How can you explain this phrase of William Shakespeare's famous poem "Seven Ages of Man" from in As You Like It: "Sans teeth, sans eyes, sans taste, sans everything"?
If you look at the entire speech, Shakespeare gives a quick snippit to show each stage of life. He starts with the crying infant and progesses to the school-boy, the young lover, the soldier, the political man (justice), the aging man, the ends with the man very near death. In the line before the quote in your question, Shakespeare implies that men revert to a "second childhood" and "mere oblivion." He means that as we age we progress from only acting on instinct at birth to go through life gaining more and more, but we end where were began, and then with even less than we began with. As the previous post noted, "sans" means without. So at the end of life, man is without teeth (like an infant), without the ability to see (like a child's limited view), and without taste (like a child who only experiences one taste, mother's milk). With death comes the end of everything -- even those most basic instinctual things we are born with.

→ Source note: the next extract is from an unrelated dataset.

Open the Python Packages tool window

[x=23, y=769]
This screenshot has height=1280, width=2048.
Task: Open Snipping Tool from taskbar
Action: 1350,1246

What Shakespeare is saying in the line that you cite is that all people eventually die. In this passage from As You Like It, he has gone through what he says are the seven stages of human (male) life and now he is pointing out that there is one last stage -- death.
The words "sans" means "without." It is a French word that is often used in English even today. So he is saying that in the last age of a man, the man is without eyes, taste, or anything else. He also says that this is the "last stage of all" and that it is the stage that ends a man's "history." So clearly, he is talking about death.